How the tables turn. Since then, the UK has regressed significantly whilst those same economies of Southern Europe have staged significant recoveries.
Western Cape Independence movements in the Referendum Party (RP) and the Cape Independence Party (CIP) have a similar rallying cry in that the rest of South Africa is failing so the Western Cape must hide behind the Great Wall of the Karoo.
A first is that is a selfish argument.
It was not neighbourly behaviour of the UK to 'kick-its-friends-when-they-were-on-the-ground.'
In the mid-2010s, the EU was struggling with issues from the Eurozone Sovereign Debt Crisis Round 3 (Greece), immigration influxes and terrorist attacks. Instead of offering assistance to overcome these issues, the UK proceeded to break apart the union for the first time. This not only added to a list of problems but drove enormous wedges between political classes, families and friends.
Regions within countries and countries within trade blocs assist each other in more ways than commonly considered. For example, Northern Ireland – my homeland – runs budget deficits with the UK national government. However, the inordinate amount of Northern Irish citizens living in England and thereby contributing to the UK exchequer in the first place is never counted in such figures.
The experience gained of the successes in the Western Cape government run by the Democratic Alliance (DA) ought to be replicated should the party take over the government of Gauteng sometime around in 2029.
A second is that the administrative burden can be crippling, and integration so deep.
Brexit took the work of around 25,000 civil servants over a four-year period (on the UK side alone).

__Tasks__
1 - Render this sentence from the passage on Brexit and Western Cape independence into French: "Brexit took the work of around 25,000 civil servants over a four-year period (on the UK side alone)."
2 - According to the passage on Brexit and Western Cape independence, which party runs the Western Cape government?
3 - Print the stretch of the passage on Brexit and Western Cape independence from "It was not neighbourly" through "in such figures.".
The lines after this passage come from a separate source.

Data listing
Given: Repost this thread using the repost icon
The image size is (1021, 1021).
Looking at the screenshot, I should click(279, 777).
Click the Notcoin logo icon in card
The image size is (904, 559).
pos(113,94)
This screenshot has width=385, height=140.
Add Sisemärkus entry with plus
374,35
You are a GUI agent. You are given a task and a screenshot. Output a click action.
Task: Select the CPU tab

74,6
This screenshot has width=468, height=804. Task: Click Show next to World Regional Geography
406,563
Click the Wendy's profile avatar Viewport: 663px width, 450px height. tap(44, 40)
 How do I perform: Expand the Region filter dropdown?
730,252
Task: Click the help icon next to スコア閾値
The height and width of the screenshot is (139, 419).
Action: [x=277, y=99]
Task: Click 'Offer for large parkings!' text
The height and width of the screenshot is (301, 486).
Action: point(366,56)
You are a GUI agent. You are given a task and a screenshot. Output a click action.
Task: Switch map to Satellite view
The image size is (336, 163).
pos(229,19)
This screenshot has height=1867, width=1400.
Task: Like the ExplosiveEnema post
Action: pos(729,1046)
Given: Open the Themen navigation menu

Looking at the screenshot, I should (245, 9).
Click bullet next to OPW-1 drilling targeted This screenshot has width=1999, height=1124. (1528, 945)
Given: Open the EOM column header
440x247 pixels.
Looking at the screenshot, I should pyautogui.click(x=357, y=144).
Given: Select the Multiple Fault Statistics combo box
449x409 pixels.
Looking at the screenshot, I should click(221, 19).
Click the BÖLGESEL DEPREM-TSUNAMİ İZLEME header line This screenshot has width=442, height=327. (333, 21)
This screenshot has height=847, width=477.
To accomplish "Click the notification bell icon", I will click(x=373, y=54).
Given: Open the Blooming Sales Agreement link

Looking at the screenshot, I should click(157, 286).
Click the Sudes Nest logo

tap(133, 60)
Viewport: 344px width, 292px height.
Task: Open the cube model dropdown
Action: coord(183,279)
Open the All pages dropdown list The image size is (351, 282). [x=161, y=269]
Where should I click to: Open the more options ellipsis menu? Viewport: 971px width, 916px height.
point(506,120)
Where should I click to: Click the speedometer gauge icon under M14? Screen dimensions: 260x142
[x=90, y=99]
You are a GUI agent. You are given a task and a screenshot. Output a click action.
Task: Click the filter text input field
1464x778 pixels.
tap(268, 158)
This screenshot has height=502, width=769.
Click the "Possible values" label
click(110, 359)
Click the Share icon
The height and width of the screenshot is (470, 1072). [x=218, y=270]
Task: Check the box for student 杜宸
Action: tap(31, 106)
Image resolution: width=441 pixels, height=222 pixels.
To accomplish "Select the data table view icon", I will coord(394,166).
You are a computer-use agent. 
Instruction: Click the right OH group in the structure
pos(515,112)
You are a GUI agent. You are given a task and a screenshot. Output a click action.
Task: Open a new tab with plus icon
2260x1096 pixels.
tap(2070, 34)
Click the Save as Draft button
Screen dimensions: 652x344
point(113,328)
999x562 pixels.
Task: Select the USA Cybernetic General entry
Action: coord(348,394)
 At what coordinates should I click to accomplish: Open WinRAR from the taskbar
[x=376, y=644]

__Answers below__
1 - Le Brexit a mobilisé le travail d'environ 25 000 fonctionnaires sur une période de quatre ans (du seul côté britannique).

2 - The Democratic Alliance (DA).

3 -
It was not neighbourly behaviour of the UK to 'kick-its-friends-when-they-were-on-the-ground.'
In the mid-2010s, the EU was struggling with issues from the Eurozone Sovereign Debt Crisis Round 3 (Greece), immigration influxes and terrorist attacks. Instead of offering assistance to overcome these issues, the UK proceeded to break apart the union for the first time. This not only added to a list of problems but drove enormous wedges between political classes, families and friends.
Regions within countries and countries within trade blocs assist each other in more ways than commonly considered. For example, Northern Ireland – my homeland – runs budget deficits with the UK national government. However, the inordinate amount of Northern Irish citizens living in England and thereby contributing to the UK exchequer in the first place is never counted in such figures.